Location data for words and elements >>
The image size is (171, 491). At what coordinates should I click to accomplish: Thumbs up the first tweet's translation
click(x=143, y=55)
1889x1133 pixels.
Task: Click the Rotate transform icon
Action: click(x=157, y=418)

Exercise goal >> Reproduce each row above without changing a single character.

Result below >>
The image size is (171, 491). At what coordinates should I click to accomplish: Thumbs up the first tweet's translation
click(x=143, y=55)
1889x1133 pixels.
Task: Click the Rotate transform icon
Action: click(x=157, y=418)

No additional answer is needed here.